Mulches, one kind or another, have been used since time immemorial. In some cases, they may have been of value.

In others, they may have been of little or no benefit. Many questions arise about the use of mulches and mulching practices.
What is a Mulch?
Roughly, a mulch may be defined as any protective covering of the soil.
This could be a covering laid down by Mother Nature, such as forest litter, the dead grass of the wild prairie, or the decaying deposits of marshy lands.
For our purpose, however, we can limit the definition to those soil covers provided by the gardener.
Kinds Of Mulch
Mulch may be merely a layer of dry soil or composed of straw, well-rotted manure, leaves, sawdust, pulverized peat, lawn clippings, other organic materials, paper, and sometimes even gravel, boards, or minerals such as glass wool.
Most home gardeners can find considerable amounts of mulching materials right at home in things that are ordinarily disposed of as waste.
Leaves, lawn clippings, vegetable tops, and the like can be used.
If they are worked into the soil as they partially decompose, they will add desirable organic material and fertility to the garden.
What Does Mulch Do?
As previously stated, mulch serves as a protective covering. Its chief function is probably to keep the soil surface from direct contact with the wind, warm, dry air, and the sun’s direct rays.
Incidental to this, many effects are produced, often beneficial to the plant’s growth.
Dust Mulch
Weeds can remove large quantities of water and fertility from the soil and thus, if not removed when small, become strong competitors for our garden plants.
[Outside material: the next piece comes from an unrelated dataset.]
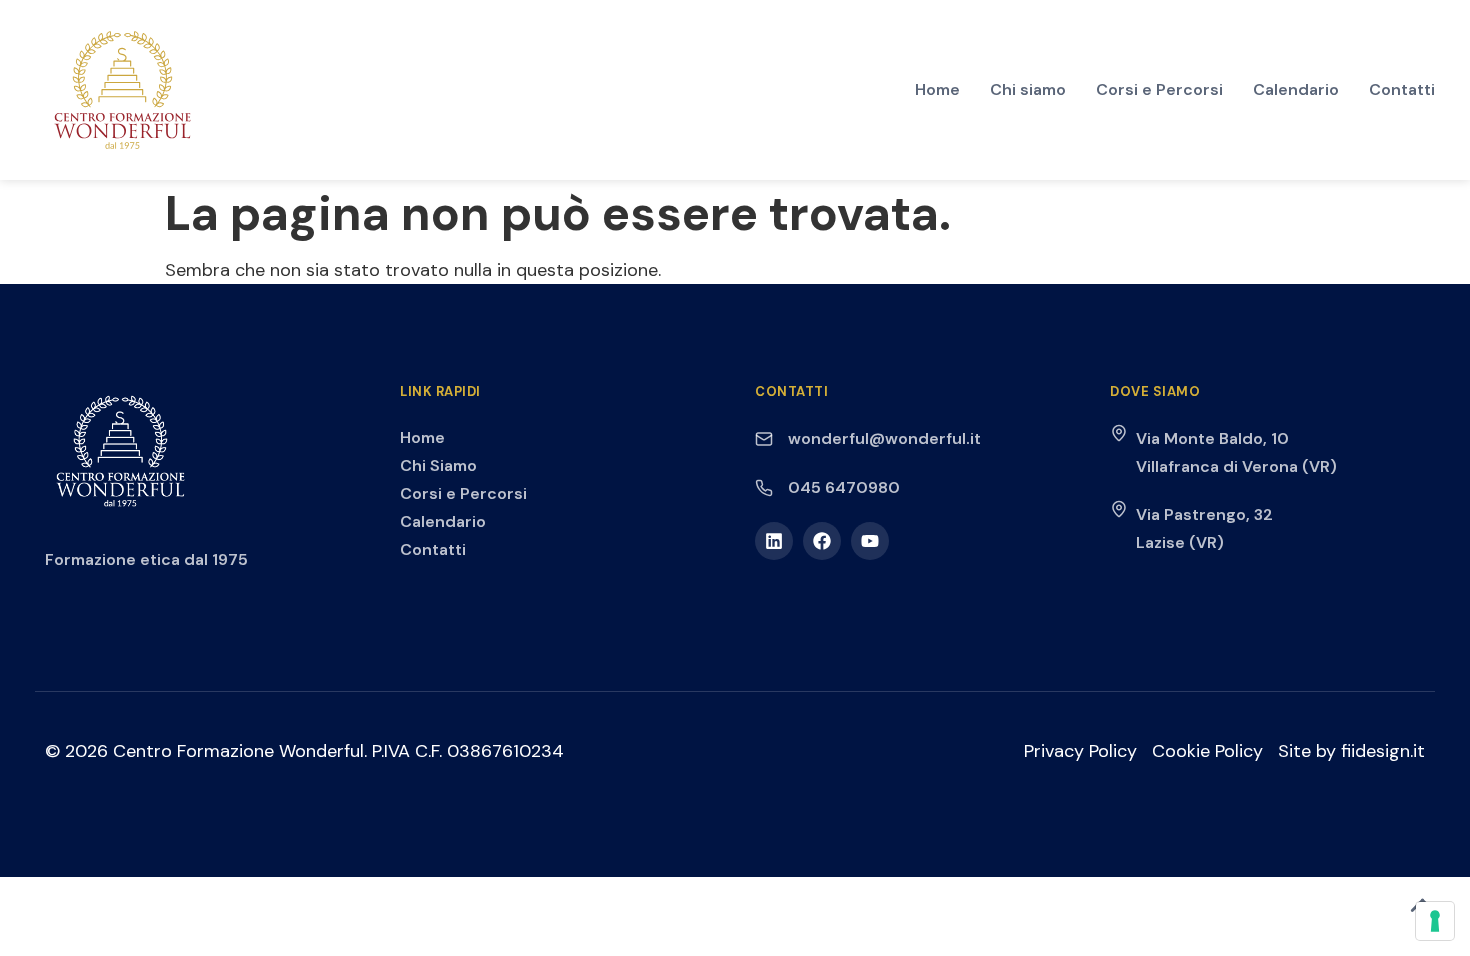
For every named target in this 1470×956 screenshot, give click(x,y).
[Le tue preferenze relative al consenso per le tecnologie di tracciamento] (1435, 921)
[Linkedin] (774, 541)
In some cases, they may compete for light also. The killing of weeds, therefore, is the main purpose of cultivation. However, another function is to maintain a soil mulch.
Stirring Of Moist Soil Surface
Stirring a moist soil surface by cultivation results in forming a dry, loose layer that serves as a mulch over the moist soil beneath.
Such a mulch protects the moist soil from dry air and the sun’s direct rays. By so doing, it may affect the growth of plants in several ways.
Water moves upward in the soil through capillary action. If the soil surface is moist, surface evaporation may lose much moisture.
Dry Surface Soil
A dry surface soil mulch decreases or stops this capillary flow and thus may stop or cut down the surface’s moisture loss.
However, if the soil surface is dry before cultivation, there is little or no benefit derived from the soil mulch since a dry surface breaks the capillary action, whether the surface is loose or compact.
Cultivation and Mulching
In dry or semi-arid regions, by the time the soil is dry enough to cultivate into a mulch, most of the moisture which will be lost from the soil surface has already evaporated.
In such regions, turning up moist soil during the formation of a mulch often results in greater moisture loss than if the soil were allowed to remain uncultivated.
In humid regions, however, a soil mulch conserves moisture in most instances.
Soil Baking
Maintaining a soil mulch decreases heavy soil cracking and baking or crust formation.
Soil cracks permit the drying out of the lower soil levels with a consequent loss of soil moisture and detrimental effects on plants growing near them due to the roots being exposed to dry air or soil.
Run-Off Soil Particles When Raining
In some soils, the soil particles run together during rain, forming a compact, impervious surface. Run-off of moisture from such baked or crusted soil tends to be large.
The formation of a mulch on such soil tends to prevent run-off and may increase moisture absorption.
However, heavy rains may result in soil loss through its removal by washing. More soil also may be lost by wind erosion from the loose soil mulch than from the unmulched surface.
Maintenance Of Soil Mulch
Maintaining a soil mulch may benefit heavy soils by providing conditions that lend themselves to better aeration of the soil.
Oxygen in the roots of plants is necessary for plant growth.
It also is necessary to grow many beneficial soil bacteria, such as those which can change free nitrogen which is not usable by the plants into nitrate form, which the plants can use.
Soil Bacteria: Decomposition of Organic Materials
Soil bacteria also are necessary for the decomposition of organic material with the consequent release of many elements necessary for plant growth.
On light soils, however, the formation of a soil mulch seems to have little effect on soil aeration.
To summarize briefly, the dust mulch may be of benefit in conserving moisture and fertility through the elimination of weeds on all soils;
- In conserving moisture on heavy soils in humid regions,
- In preventing run-off of moisture on heavy soils,
- In decreasing and remedying the baking and cracking of certain soils and improving the aeration of heavy soils.
Dust Mulching
On the other hand, dust mulch is of little benefit in the aeration of light soils and has little effect on moisture conservation in semi-arid regions or on light soils, except in-so-far as it controls weeds.
It may increase soil loss through wind and water erosion on any soil.